[EXERCISE]
Using the entries below, quote exactly the span of lines that begins with the line containing "[slider] (241, 678)" and ends with the final line.

[DATA TO EXAMINE]
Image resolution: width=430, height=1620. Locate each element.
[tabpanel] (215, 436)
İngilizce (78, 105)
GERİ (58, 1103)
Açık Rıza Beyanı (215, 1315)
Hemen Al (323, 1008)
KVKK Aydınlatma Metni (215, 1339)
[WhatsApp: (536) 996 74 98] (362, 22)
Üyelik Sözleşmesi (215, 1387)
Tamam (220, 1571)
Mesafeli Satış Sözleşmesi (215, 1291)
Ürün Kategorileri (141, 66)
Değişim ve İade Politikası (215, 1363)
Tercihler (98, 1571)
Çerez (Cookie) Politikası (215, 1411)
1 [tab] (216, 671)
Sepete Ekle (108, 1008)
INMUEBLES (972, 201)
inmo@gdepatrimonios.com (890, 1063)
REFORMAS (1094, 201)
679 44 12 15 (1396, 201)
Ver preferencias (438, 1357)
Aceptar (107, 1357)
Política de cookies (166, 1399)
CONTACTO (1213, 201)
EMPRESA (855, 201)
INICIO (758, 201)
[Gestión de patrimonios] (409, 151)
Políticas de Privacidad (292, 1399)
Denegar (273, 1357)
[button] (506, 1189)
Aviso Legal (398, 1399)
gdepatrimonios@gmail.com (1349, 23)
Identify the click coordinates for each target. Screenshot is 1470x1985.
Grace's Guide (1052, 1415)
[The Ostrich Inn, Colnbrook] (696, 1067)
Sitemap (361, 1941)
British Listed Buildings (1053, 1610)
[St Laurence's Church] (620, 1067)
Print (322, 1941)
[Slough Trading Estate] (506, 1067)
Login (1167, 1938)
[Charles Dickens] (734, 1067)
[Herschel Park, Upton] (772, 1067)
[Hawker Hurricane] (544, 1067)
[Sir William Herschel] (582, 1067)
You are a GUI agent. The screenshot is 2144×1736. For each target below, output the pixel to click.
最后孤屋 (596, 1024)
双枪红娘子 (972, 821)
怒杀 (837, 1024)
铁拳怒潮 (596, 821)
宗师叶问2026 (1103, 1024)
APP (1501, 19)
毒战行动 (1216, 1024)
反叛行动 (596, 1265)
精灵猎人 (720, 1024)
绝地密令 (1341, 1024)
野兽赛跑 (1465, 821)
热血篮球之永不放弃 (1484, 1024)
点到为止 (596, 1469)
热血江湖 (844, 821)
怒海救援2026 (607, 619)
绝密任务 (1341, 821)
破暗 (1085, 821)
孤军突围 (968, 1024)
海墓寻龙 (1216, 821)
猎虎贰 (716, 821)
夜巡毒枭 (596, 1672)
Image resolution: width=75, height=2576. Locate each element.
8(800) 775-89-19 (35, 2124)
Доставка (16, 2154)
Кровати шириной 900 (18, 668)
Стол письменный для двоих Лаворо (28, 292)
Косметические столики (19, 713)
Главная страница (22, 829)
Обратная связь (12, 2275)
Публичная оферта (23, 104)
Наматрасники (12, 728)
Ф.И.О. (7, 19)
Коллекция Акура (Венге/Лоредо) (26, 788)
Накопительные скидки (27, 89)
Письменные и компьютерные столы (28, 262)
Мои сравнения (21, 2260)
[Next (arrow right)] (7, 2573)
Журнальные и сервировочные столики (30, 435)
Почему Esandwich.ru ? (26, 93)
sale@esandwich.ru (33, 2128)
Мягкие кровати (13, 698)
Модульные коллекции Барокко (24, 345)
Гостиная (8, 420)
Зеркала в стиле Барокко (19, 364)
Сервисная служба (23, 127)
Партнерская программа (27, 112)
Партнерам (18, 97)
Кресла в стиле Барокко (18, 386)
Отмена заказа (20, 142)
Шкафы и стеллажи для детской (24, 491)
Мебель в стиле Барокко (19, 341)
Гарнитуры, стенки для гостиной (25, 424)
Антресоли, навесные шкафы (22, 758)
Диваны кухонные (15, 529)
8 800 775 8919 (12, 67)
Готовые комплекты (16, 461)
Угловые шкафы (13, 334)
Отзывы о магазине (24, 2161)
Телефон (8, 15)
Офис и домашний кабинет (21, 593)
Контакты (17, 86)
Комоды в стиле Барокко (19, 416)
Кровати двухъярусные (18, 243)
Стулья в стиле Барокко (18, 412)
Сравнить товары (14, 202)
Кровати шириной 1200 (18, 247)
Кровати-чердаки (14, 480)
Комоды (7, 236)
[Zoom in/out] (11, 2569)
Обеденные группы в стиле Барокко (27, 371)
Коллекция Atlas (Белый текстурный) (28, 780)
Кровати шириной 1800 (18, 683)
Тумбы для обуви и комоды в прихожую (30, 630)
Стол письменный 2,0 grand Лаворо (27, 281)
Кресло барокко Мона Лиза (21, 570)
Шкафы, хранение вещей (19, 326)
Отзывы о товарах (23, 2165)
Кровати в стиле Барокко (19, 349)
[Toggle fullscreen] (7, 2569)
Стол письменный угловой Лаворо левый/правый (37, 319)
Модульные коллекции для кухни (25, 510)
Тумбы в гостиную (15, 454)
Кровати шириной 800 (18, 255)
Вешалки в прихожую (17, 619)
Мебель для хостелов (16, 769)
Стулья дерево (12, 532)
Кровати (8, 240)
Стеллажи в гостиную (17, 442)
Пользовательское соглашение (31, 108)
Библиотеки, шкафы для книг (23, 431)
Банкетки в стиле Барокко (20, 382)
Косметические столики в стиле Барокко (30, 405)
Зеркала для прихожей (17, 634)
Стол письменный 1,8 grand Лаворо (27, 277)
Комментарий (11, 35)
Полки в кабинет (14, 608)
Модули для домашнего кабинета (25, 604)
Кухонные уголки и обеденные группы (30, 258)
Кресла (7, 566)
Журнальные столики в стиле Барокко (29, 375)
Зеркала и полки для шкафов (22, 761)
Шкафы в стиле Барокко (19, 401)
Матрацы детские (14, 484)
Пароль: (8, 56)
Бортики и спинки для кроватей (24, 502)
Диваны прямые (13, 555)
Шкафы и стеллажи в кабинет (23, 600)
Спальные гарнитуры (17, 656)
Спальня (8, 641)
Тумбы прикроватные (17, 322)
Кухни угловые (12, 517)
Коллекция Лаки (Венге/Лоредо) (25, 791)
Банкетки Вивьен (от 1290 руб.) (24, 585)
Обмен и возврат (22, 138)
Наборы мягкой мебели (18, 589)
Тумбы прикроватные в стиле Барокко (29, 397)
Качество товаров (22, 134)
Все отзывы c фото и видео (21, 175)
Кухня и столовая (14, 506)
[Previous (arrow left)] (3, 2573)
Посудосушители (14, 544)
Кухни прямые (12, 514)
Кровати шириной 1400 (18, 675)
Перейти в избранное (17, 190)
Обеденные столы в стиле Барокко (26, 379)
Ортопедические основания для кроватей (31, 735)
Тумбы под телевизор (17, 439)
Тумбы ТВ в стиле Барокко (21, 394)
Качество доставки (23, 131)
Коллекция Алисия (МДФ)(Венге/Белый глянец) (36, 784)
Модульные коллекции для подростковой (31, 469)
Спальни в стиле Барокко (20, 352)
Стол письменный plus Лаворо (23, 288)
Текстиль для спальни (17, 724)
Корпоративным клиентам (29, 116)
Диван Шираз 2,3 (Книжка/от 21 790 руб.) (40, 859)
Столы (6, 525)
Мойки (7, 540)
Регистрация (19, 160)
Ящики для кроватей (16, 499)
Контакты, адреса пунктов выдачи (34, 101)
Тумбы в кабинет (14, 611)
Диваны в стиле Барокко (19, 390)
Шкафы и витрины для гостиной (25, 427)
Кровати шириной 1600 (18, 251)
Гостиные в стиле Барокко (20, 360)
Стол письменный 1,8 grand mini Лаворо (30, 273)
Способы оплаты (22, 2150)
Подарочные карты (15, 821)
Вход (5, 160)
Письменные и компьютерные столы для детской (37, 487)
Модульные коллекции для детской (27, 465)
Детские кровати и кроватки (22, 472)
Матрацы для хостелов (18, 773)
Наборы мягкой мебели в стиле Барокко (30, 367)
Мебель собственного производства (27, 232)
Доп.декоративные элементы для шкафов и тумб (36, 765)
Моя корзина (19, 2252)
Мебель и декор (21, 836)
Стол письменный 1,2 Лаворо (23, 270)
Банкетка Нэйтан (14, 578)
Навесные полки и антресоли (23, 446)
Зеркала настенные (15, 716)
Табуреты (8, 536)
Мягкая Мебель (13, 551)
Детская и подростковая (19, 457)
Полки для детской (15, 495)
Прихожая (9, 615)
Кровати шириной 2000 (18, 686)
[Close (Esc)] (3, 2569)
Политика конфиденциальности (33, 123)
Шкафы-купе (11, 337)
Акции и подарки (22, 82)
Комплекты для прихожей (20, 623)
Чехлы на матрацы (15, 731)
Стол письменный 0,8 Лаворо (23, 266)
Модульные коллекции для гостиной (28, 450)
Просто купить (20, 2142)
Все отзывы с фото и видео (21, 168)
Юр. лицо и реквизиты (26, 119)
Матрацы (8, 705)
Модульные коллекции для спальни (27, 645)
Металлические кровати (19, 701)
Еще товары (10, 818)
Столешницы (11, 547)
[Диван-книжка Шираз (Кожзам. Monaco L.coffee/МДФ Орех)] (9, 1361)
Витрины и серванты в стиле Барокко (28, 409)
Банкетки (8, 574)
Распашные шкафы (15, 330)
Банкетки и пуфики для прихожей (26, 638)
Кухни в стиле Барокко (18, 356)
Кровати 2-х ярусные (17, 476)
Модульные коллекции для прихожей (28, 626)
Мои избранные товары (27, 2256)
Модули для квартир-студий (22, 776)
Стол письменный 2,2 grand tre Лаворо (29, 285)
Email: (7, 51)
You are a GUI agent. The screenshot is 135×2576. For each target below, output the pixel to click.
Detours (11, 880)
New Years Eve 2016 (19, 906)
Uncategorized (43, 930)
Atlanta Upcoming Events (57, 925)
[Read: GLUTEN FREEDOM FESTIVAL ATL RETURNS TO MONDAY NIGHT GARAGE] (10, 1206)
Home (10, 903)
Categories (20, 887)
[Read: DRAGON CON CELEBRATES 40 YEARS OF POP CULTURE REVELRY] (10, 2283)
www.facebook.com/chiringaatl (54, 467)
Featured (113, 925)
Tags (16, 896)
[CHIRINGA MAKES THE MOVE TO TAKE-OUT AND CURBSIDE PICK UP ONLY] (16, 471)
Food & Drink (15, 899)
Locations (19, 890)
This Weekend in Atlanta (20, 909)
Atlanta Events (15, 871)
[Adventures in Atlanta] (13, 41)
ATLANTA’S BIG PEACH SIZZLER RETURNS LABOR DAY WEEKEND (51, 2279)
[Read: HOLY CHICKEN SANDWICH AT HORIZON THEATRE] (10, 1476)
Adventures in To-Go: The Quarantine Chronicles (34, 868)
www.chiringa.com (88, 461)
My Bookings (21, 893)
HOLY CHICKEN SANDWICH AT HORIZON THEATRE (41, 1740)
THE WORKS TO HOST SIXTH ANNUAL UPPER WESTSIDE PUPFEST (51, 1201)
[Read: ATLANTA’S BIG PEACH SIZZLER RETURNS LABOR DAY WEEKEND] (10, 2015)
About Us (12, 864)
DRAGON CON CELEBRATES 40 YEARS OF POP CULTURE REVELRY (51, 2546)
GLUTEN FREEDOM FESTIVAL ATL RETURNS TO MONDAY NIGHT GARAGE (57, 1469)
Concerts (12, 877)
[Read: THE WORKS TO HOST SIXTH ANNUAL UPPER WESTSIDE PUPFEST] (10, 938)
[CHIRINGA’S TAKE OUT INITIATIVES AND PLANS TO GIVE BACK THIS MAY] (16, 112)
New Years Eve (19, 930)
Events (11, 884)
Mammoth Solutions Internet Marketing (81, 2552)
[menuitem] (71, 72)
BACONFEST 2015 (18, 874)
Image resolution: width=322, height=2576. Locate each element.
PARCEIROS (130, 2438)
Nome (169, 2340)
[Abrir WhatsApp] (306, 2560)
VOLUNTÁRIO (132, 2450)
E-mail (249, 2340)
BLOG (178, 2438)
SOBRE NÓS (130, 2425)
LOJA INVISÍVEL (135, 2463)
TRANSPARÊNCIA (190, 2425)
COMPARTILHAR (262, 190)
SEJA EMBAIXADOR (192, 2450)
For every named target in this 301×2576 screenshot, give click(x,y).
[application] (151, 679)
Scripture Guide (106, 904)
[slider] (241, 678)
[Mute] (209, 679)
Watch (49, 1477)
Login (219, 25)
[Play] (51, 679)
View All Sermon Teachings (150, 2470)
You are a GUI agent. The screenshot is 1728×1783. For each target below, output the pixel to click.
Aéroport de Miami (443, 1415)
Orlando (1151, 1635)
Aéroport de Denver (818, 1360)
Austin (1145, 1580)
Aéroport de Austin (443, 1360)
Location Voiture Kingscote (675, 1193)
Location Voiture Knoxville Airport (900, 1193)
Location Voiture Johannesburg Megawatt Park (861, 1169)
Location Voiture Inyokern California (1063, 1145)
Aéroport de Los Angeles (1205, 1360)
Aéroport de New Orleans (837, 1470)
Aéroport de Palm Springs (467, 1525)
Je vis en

[COMPLETED EXERCISE]
[slider] (241, 678)
[Mute] (209, 679)
Watch (49, 1477)
Login (219, 25)
[Play] (51, 679)
View All Sermon Teachings (150, 2470)
You are a GUI agent. The screenshot is 1728×1783. For each target below, output the pixel to click.
Aéroport de Miami (443, 1415)
Orlando (1151, 1635)
Aéroport de Denver (818, 1360)
Austin (1145, 1580)
Aéroport de Austin (443, 1360)
Location Voiture Kingscote (675, 1193)
Location Voiture Knoxville Airport (900, 1193)
Location Voiture Johannesburg Megawatt Park (861, 1169)
Location Voiture Inyokern California (1063, 1145)
Aéroport de Los Angeles (1205, 1360)
Aéroport de New Orleans (837, 1470)
Aéroport de Palm Springs (467, 1525)
Je vis en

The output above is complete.